Stored records:

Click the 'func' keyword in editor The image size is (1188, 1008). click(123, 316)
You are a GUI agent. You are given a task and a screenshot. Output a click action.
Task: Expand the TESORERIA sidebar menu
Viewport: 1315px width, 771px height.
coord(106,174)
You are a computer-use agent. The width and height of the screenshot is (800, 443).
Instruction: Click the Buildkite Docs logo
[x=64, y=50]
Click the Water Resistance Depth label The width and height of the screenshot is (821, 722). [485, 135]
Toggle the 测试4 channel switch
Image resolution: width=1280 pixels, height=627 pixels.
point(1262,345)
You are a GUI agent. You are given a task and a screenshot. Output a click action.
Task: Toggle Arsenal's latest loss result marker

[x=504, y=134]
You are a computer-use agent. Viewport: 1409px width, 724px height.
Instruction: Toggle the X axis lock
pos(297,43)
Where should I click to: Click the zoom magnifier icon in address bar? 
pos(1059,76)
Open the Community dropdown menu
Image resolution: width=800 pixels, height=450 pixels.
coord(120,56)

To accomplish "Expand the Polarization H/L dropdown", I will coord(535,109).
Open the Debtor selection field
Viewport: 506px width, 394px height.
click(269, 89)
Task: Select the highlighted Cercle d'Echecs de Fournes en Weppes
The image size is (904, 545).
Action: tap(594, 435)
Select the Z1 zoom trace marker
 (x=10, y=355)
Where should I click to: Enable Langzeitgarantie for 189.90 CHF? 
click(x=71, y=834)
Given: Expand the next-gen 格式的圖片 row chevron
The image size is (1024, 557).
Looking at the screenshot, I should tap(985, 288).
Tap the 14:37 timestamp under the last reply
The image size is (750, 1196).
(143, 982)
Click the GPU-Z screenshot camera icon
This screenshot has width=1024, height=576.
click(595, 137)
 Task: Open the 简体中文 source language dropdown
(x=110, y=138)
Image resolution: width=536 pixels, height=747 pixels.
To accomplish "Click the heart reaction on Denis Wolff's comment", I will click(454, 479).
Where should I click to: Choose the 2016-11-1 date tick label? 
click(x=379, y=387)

__Exercise requirements__
The lines you need are those containing "Expand"; find them in the records and copy them.

__Worked solution__
Task: Expand the TESORERIA sidebar menu
To accomplish "Expand the Polarization H/L dropdown", I will coord(535,109).
Given: Expand the next-gen 格式的圖片 row chevron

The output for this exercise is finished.